Merit wants two changes to the certification process: (1) no more certifications via card check, and (2) allowing all of a contractors’ employees to vote, whether or not they were working on the day the certification was filed.

These changes would open the certification process up to unfettered employer abuse.

Merit wants to eliminate card check because it knows employers have incredible power over their employees that they can leverage to influence the vote. The five days between a certification being delivered and a vote taking place can be difficult for employees as their bosses will stop at nothing to elicit “no” votes. Sadly, coercion, intimidation and threats are commonplace. Complaints about these behaviours are very hard to prove at the Labour Board and will often not be heard until months after the vote is cast.

• [Dataset extract]:
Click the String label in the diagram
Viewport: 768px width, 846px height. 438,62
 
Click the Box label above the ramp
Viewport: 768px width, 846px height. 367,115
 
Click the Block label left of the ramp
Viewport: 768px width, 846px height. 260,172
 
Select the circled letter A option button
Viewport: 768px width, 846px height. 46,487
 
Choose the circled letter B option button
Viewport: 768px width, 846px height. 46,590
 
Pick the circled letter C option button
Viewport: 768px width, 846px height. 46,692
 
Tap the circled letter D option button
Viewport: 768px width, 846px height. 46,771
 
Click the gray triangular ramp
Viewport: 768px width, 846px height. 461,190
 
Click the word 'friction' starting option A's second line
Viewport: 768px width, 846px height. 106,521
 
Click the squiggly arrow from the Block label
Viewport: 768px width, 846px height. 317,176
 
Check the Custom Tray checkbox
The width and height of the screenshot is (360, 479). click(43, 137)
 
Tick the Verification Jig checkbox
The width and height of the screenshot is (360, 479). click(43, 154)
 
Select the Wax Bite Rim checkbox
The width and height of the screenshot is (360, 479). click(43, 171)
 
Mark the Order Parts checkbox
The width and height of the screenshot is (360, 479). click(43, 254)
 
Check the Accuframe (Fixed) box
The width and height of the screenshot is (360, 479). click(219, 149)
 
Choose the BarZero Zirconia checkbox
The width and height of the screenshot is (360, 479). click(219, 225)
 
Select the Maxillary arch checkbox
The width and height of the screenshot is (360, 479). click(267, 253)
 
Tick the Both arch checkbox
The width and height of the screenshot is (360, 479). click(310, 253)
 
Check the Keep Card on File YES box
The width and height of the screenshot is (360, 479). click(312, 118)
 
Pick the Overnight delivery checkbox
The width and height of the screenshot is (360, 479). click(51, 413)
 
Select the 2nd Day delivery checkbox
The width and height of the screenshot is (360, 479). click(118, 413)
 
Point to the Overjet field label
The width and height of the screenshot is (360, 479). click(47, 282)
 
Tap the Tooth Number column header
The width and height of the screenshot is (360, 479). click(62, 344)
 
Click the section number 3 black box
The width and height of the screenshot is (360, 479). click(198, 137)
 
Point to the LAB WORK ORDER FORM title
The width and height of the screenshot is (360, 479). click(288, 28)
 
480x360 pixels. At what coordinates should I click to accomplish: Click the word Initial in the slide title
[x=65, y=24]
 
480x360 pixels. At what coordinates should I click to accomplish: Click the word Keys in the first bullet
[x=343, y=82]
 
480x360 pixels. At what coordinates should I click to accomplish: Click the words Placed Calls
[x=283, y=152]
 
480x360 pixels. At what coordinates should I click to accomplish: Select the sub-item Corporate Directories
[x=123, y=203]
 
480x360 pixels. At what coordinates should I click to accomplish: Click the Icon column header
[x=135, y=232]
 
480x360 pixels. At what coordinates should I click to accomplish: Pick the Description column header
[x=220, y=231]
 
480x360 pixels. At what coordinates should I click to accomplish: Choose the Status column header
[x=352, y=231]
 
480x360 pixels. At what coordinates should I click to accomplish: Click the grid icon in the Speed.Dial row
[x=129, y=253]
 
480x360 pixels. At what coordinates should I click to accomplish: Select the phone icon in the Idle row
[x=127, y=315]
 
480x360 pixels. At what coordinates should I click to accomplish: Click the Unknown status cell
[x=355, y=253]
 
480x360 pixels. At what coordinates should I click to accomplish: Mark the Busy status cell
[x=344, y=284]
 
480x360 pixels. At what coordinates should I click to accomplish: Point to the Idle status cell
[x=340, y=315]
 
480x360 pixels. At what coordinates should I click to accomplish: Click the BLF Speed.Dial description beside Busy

• [What to produce]:
Please set down the passage on Merit's certification changes word for word, starting at "These changes would" and ending at "vote is cast.". The records aren't needed here.

• [Answer to the exercise]:
These changes would open the certification process up to unfettered employer abuse.

Merit wants to eliminate card check because it knows employers have incredible power over their employees that they can leverage to influence the vote. The five days between a certification being delivered and a vote taking place can be difficult for employees as their bosses will stop at nothing to elicit “no” votes. Sadly, coercion, intimidation and threats are commonplace. Complaints about these behaviours are very hard to prove at the Labour Board and will often not be heard until months after the vote is cast.